Sen, en hakiki mürşit ilimdir derken, cahilliğin önüne geçemediğim için özür dilerim.
Sen, Türk milleti çalışkandır, zekidir derken ben ülkemdeki okuma yazma oranını yüzde yüze çıkaramadığım için özür dilerim.
Tarihi eserlerin üstüne sprey boyayla ilan-ı aşk ettiğim için özür dilerim.
Sen, bir ağacın dalını kesmemek için koca bir köşkü yerinden oynatırken ben kendi ellerinle diktiğin ormanları yaktığım için özür dilerim.
Sen, kahraman Türk kadınını yerlerde sürünmeye değil omuzlar üstünde yükselmeye layık bulurken ben kadınların kocaları tarafından öldürülüşlerini yalnızca izlediğim için özür dilerim.
Sen, koca bir bayramı çocuklara armağan ederken ben çocuk işçiliğini durduramadığım için özür dilerim.
Sen, sporcunun zeki, çevik ve ahlaklı olmasını isterken ben stadyumda sahaya koltuk attığım için özür dilerim.
Onlarca uygarlığa yemek veren toprağı betonlaştırdığım için özür dilerim.
Sen, Sabiha Gökçen’i ilk kadın pilot yaparken ben çocuk gelinleri kurtaramadığım için özür dilerim.
Sen, 3997 tane kitap okuyup 14 tane kitap yazarken ben halkıma okuma yazma öğretemediğim için özür dilerim.
Sen, “Sanatçı el öpmez, sanatçının eli öpülür” deyip sanatçıya bu denli değer verirken ben sanata ve sanatçıya saygı göstermediğim için özür dilerim.
Sen, kadınlara birçok hakkı ilk kez verirken ben aşırı tutucu ve geri kafalı insanlardan ülkemi arındıramadığım için özür dilerim.
Sen, istikbal göklerdedir derken hala uzaya çıkamadığımız için özür dilerim.

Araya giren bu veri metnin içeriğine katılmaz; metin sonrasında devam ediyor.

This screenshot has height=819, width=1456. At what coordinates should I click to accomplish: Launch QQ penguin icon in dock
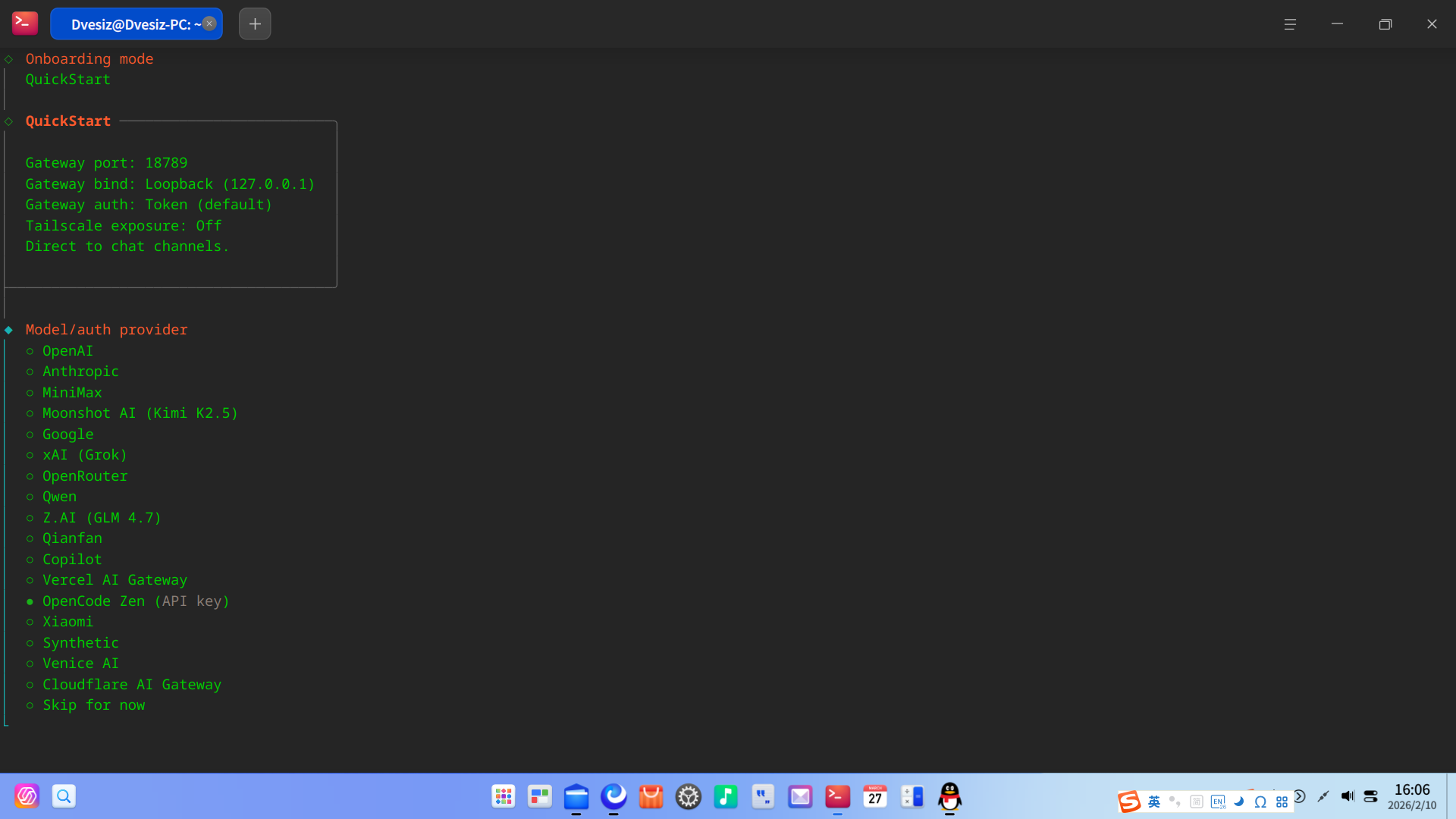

Sen, fikirler öldürülemez derken ben düşünemeyen çocuklar yetiştirdiğim için özür dilerim.
Ve umutsuzluğa kapıldığım için özür dilerim. Pes etmeye çalıştığım, halktan tüm umudumu kestiğim için özür dilerim. Oysa sen hayatın boyunca onca zorluğa göğüs gerdin. Hasta adam diye anılan bir imparatorluğu küllerinden doğdurdun. Asla pes etmedin. Hakkında ölüm fermanı yaydılar, hapse attılar, ama yine de gayenden asla vazgeçmedin. Ölümden döndün, gazi oldun, yine de yılmadın. Hayal kuruyorsun paşam, diyenlere hayal olmadığını kanıtladın. Gerek kara tahtanın başına geçtin gerek şapka taktın. Bu ülkeyi yüceltmek için elinden geleni yaptın. Özgürlük için aç bir topluma cumhuriyeti armağan ettin. Her ne kadar seni unutturmaya çalışsalar da biz daha ilkokuldayken, her sabah, açtığın yolda gösterdiğin hedefe durmadan yürüyeceğimize ant içtik.
Ve biz Türk istikbalinin evlatları olarak bu ahval ve şerait içindeki dahi vazifemizin Türk istiklal ve cumhuriyetini korumak olduğunu her bir bireyin zihnine tek tek kazıyacağız. Sen bize bir cumhuriyet verdin ve onu yüceltecek olan bizleriz. Ve bunun için muhtaç olduğumuz kudret damarlarımızdaki asil kanda mevcuttur!